= Simone Ritscher =

German actress (born 1959)

Simone Ritscher (born 1 September 1959) is a German actress, known for her roles as Doris van Norden in Sturm der Liebe and as Maria di Balbi in Verbotene Liebe.

==Career==
Simone Ritscher studied acting at the Theaterhochschule "Hans Otto" Leipzig from 1980 to 1984. After that she played in various theater plays. She developed a passion for acting in front of an audience and is still part of several plays to that day. In 2008, she was seen in Der Fall Winslow in Hamburg in a guest role.

===Verbotene Liebe===
Ritscher was first seen in the soap opera Verbotene Liebe in October 1995. She took on the role as Cecilia de Witt. A recurring role that served as an assistant in a scheme to antagonist Clarissa von Anstetten, played by Isa Jank. The role lasted a few months and Ritscher was last seen in February 1996. In 2002, she shortly was seen as Christina Hansen before guesting as Raphaela Klemm in 2007.

In the fall of 2008, Ritscher was cast for another role in Verbotene Liebe. This time she took on the contract role of Maria Galdi, a private secretary to a princess. However it was later revealed that Maria Galdi is actually Maria di Balbi, unknown mother of Ansgar von Lahnstein, played by Wolfram Grandezka. Ritscher debuted on-screen in January 2009 and was well received by fans. Maria took the identity of her late sister Francesca to secure her place in the Lahnstein family, made an enemy in Ansgar's wife Tanja von Lahnstein (Miriam Lahnstein), was almost killed by Tanja and then tried to kill herself and Ludwig von Lahnstein (Krystian Martinek) in a fire. Maria was then sent off to a mental hospital with Ritscher last appearing in January 2011. Shortly after her departure, the character was killed off off-screen, which angered many fans.

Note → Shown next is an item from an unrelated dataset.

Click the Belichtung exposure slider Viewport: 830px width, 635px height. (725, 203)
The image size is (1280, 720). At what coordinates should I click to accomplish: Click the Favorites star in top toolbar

Over the course of sixteen years, Ritscher played four different roles, with one major. That is a record for the soap opera. None of her roles have a known connection with one another.

===Sturm der Liebe===
In 2011, after her departure from Verbotene Liebe, Ritscher was cast in the long-running telenovela Sturm der Liebe. The successful format brought Ritscher on as the new antagonist for their new season. Her role as Doris van Norden revealed that she has twins with Hotel director Werner Saalfeld (Dirk Galuba), whom she later married. Doris killed several people and finds an archenemy in Werner's ex-wife Charlotte (Mona Seefried). In 2012, she was included in the cast for another season. Ritscher then was announced to be leaving the telenovela in July 2013.